This has been quite a year.
I worked on three different big films (fingers crossed for future Lego sets), and had the cast and crew screening of Jurassic World: Rebirth, my second credit in the Jurassic Universe.
My son turned 1 and we had the coolest cake smash photo shoot you could ask for.
Wildly, I became a God parent, not on my life's bingo card.
I grew a mid life crisis moustache, and got rid of it. I think it looked good, but I can agree it didn't photograph well. That picture is from an audition to play a weatherman.
I attended my friend's directorial debut on the red carpet at the opening Gala for Raindance, where he won Best Director!
I worked out more than any other year since I left the army, but still somehow look like I love pizza and cookies a little too much.
I hit two years without a drink in May, and am still going strong now, and to quote piano man, probably will be for life.
Second best year for number of auditions, and best by far for number of call backs! But I didn't actually book anything. In December, I had the biggest audition I've ever had with one of my favourite directors. It was the best I've ever done in the room, and honestly even if nothing comes from it it is an audition that I'll cherish forever. I can't wait to eventually be able to tell people about it.
My cat got his own director's chair, because he has serious opinions during my self tapes.
I turned 40. My wife put together a wonderful video montage of friends wishing me happy birthday from around the globe. The most frequent messages were 1. Happy birthday. 2. I didn't think you'd live this long.
Honestly, me too guys, me too. But I missed my shot at dying young a long time ago.
I was able to see Much Ado About Nothing directed by Jamie Lloyd, with a stellar cast. By far and away the best Shakespeare I've ever seen.
I only read 6 books, far far less than I wanted.
Absolutely the most stressful year since I left the army, and that has really taken its toll.
I had the pleasure of seeing A Life In Pictures for Bradley Cooper, thanks to my friend Chris.
Here's hoping for a better year next year.
8 years ago I was in LA trying to get a job. I had one interview with a massive SFX supervisor who I would have killed to work for. I put the time in my calendar wrong, I missed it, and really pissed him off.
That single event probably shaped this chapter of my life more than any other. I stayed in the UK, ended up buying a house. This side trip to the UK that was never meant to be permanent is now whatever the adult version of forever is.

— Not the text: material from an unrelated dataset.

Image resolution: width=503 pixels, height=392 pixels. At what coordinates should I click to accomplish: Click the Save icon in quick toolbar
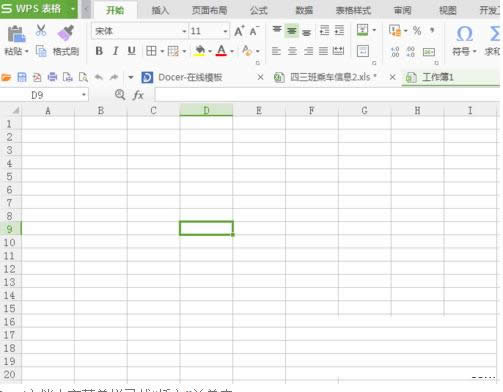(x=22, y=77)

I still wonder what might have been.
Life is funny that way.
I work in this industry because I truly believe that movies can change the world, and this gave me reassurance that I'm actually right and that I'm not wasting my time.
Movies matter.
“Poets claim that we recapture for a moment the self that we were long ago when we enter some house or garden in which we used to live in our youth. But these are most hazardous pilgrimages, which end as often in disappointment as in success. It is in ourselves that we should rather seek to find those fixed places, contemporaneous with different years.” ~ Marcel Proust, The Guermantes Way
I read this today and it sent me.
It's hard to believe that the places of my youth are so forever changed, but so am I. I mean I could go back, but no one would be there to recognise me.

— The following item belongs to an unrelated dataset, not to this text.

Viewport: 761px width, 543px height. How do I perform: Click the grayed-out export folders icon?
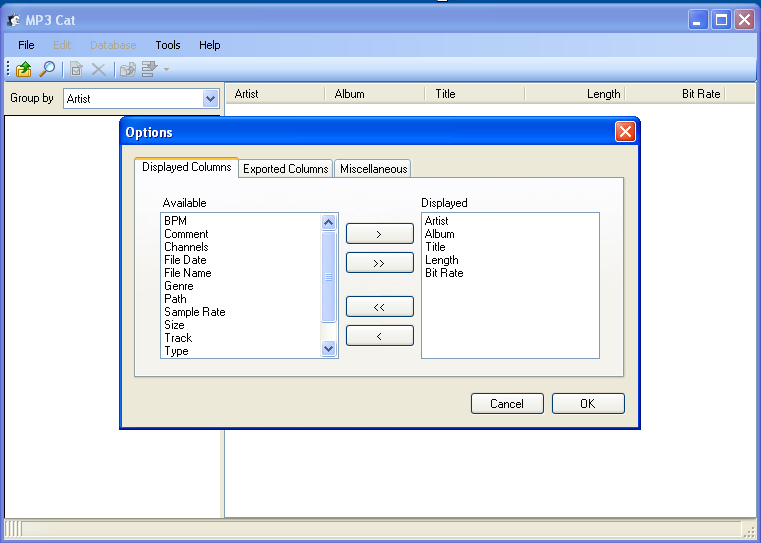(128, 69)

Both sets of grandparents have passed. Their houses sold. Which means that unforgettable smell, a concoction of stale Marlborough smoke, cat piss, and some of the best food and treats you've ever had is gone. That Christmas ornament that hung every year that had Papa's voice on it, that holds a special place in my heart, has been without a doubt carelessly discarded. That couch where we sat and watched their old 16mm movies on a projector, where I have my last picture with the two of them is gone as well.
The piano where my sister played for Grandpa at Christmas has been gone for years. Where I can still see him with his glass of chardonnay sitting next to her on the bench wishing time could stop. The Winnie the Pooh balloon lamp that kept the darkness at bay when I would stay over at their house, hopefully made its way to someone who appreciated it.
If I took my son to these places and pointed to them through the car window and said, “That's the house I grew up in.” He would no doubt find it interesting, but in a passing way. Those seven words somehow encapsulating 18 years of the complexities of life under that roof, but to him it would be just 10 seconds of staring at a house he has no connection with at all.
I guess I'm just getting older, and these places, frozen in time, now just live within me, because there is no going back.
“I wish there was a way to know you're" in the Good Old Days before you've actually left them.”
Andy Bernard
How cool would it be to go back and tell my much younger self watching Jurassic Park in the theater as the credits roll, that one day you're going to work in movies and you'll work on two different Jurassic films, your name will be up there. I'm not ashamed to say that even just thinking about it made me smile and cry.
Thinking back to watching Band of Brothers with my Papa on Sunday nights as it came out in 2001 because he had HBO. As the credits rolled, sitting in silence at the powerful story we just watched, If I could tell myself that you're going to go to West Point, lead an Airborne Infantry platoon in combat, then one day you'll build B17s for a mini series called Master of the Air.
Not everything I work on is going to be a cult classic or a genre defining film, but I can promise you that everything I've worked on is someone's absolute favourite film or episode of all time. Someone out there is like that little version of me watching it on repeat.
Movies bring you joy, love, sadness, an escape …. employment. They give you permission to feel things you maybe don't want to feel, alone in the dark, but somehow in a crowd, as part of the collective that makes it ok.
It's strange, maybe the ones I make are affecting people, and I just don't get to see it, I have to take it all on faith.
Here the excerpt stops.